A note on the fourth-order Schrodinger equation with spatially growing inhomogeneous source term
Alaa Mohammed Alqaied, Tarek Saanouni
TL;DR
This work analyzes the Cauchy problem $i\partial_t v+\Delta^2 v=-\epsilon |x|^b |v|^{q-1}v$ for the biharmonic Schrödinger equation with an unbounded inhomogeneous term, focusing on radial data. It develops a local well-posedness theory in the energy space $H^2_{rd}$ for $N\ge5$ and a local theory at lower regularity in $H^1_{rd}$ for $N\ge3$, leveraging Strichartz estimates, Hardy-type and Strauss-type radial decay, and a weighted Gagliardo--Nirenberg inequality to control the nonlinearity. It also proves a global theory for small data, including global existence and scattering in the energy space and a quantitative small-data global theory, under subcritical and critical scaling regimes.

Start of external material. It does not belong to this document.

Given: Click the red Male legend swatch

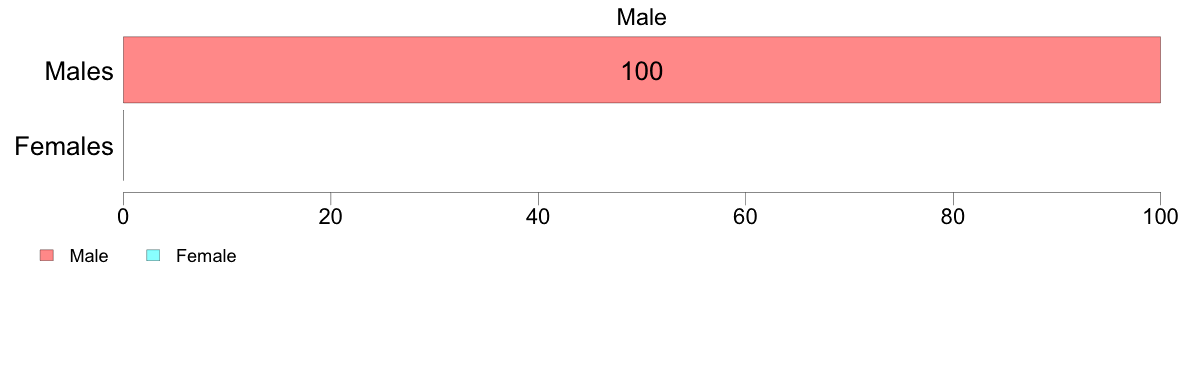Looking at the screenshot, I should pyautogui.click(x=46, y=256).
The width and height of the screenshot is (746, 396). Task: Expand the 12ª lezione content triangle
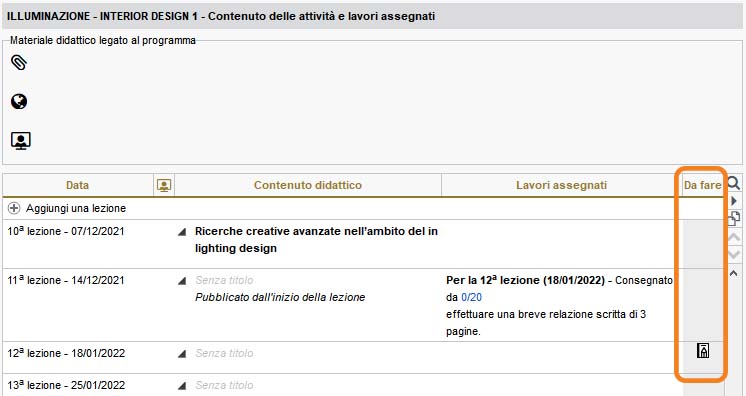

The results extend the understanding of inhomogeneous biharmonic NLS with $b>0$ under radial symmetry and provide a framework for asymptotic stability and scattering of high-intensity wave propagation in Kerr-type media.
Abstract
This paper studies a non-linear biharmonic Schödinger equation with an unbounded inhomogeneous term. The main goal is to develop a local theory but also a global theory for small data, in the energy space. Moreover, we develop a local theory in Sobolev spaces with lower regularity. The challenge is to deal with the inhomogeneous unbounded term, which broke down the space translation invariance. In order to handle the inhomogenous term, we use some Strauss type estimates, which require a spherically symmetric assumption.